* _Task details_: Set down the data that follows again, exactly as written.

☆ ☆ ☆ ☆ ☆ ☆ ☆

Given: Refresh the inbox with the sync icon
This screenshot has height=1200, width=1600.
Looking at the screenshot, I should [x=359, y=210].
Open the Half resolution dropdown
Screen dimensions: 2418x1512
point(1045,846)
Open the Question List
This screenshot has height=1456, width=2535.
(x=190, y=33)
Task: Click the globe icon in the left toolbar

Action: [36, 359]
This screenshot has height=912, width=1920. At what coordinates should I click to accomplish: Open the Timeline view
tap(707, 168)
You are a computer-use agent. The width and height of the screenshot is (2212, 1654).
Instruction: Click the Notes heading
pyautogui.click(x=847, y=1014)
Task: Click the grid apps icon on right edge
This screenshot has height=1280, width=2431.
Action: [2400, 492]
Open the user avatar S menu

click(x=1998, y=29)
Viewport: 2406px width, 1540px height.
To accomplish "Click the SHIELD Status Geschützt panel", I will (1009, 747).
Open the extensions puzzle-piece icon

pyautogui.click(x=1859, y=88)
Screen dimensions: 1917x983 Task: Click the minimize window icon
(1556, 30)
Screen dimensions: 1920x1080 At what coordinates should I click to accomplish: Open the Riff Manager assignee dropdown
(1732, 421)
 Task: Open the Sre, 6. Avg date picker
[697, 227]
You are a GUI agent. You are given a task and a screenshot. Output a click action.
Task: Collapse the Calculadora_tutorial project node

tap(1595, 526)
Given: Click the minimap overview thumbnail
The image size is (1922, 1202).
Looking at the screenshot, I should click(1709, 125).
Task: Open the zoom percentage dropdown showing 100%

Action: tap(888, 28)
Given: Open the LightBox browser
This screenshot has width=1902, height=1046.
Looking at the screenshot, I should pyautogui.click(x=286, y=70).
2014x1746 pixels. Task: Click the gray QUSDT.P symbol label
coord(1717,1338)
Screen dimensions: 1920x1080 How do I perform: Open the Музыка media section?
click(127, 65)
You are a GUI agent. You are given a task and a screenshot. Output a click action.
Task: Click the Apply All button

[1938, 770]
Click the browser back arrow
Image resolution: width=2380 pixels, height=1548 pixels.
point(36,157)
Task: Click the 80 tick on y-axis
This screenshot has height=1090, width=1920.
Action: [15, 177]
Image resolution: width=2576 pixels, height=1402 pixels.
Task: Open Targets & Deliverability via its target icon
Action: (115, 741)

☆ ☆ ☆ ☆ ☆ ☆ ☆

* _Solution_:
Given: Refresh the inbox with the sync icon
This screenshot has height=1200, width=1600.
Looking at the screenshot, I should [x=359, y=210].
Open the Half resolution dropdown
Screen dimensions: 2418x1512
point(1045,846)
Open the Question List
This screenshot has height=1456, width=2535.
(x=190, y=33)
Task: Click the globe icon in the left toolbar

Action: [36, 359]
This screenshot has height=912, width=1920. At what coordinates should I click to accomplish: Open the Timeline view
tap(707, 168)
You are a computer-use agent. The width and height of the screenshot is (2212, 1654).
Instruction: Click the Notes heading
pyautogui.click(x=847, y=1014)
Task: Click the grid apps icon on right edge
This screenshot has height=1280, width=2431.
Action: [2400, 492]
Open the user avatar S menu

click(x=1998, y=29)
Viewport: 2406px width, 1540px height.
To accomplish "Click the SHIELD Status Geschützt panel", I will (1009, 747).
Open the extensions puzzle-piece icon

pyautogui.click(x=1859, y=88)
Screen dimensions: 1917x983 Task: Click the minimize window icon
(1556, 30)
Screen dimensions: 1920x1080 At what coordinates should I click to accomplish: Open the Riff Manager assignee dropdown
(1732, 421)
 Task: Open the Sre, 6. Avg date picker
[697, 227]
You are a GUI agent. You are given a task and a screenshot. Output a click action.
Task: Collapse the Calculadora_tutorial project node

tap(1595, 526)
Given: Click the minimap overview thumbnail
The image size is (1922, 1202).
Looking at the screenshot, I should click(1709, 125).
Task: Open the zoom percentage dropdown showing 100%

Action: tap(888, 28)
Given: Open the LightBox browser
This screenshot has width=1902, height=1046.
Looking at the screenshot, I should pyautogui.click(x=286, y=70).
2014x1746 pixels. Task: Click the gray QUSDT.P symbol label
coord(1717,1338)
Screen dimensions: 1920x1080 How do I perform: Open the Музыка media section?
click(127, 65)
You are a GUI agent. You are given a task and a screenshot. Output a click action.
Task: Click the Apply All button

[1938, 770]
Click the browser back arrow
Image resolution: width=2380 pixels, height=1548 pixels.
point(36,157)
Task: Click the 80 tick on y-axis
This screenshot has height=1090, width=1920.
Action: [15, 177]
Image resolution: width=2576 pixels, height=1402 pixels.
Task: Open Targets & Deliverability via its target icon
Action: (115, 741)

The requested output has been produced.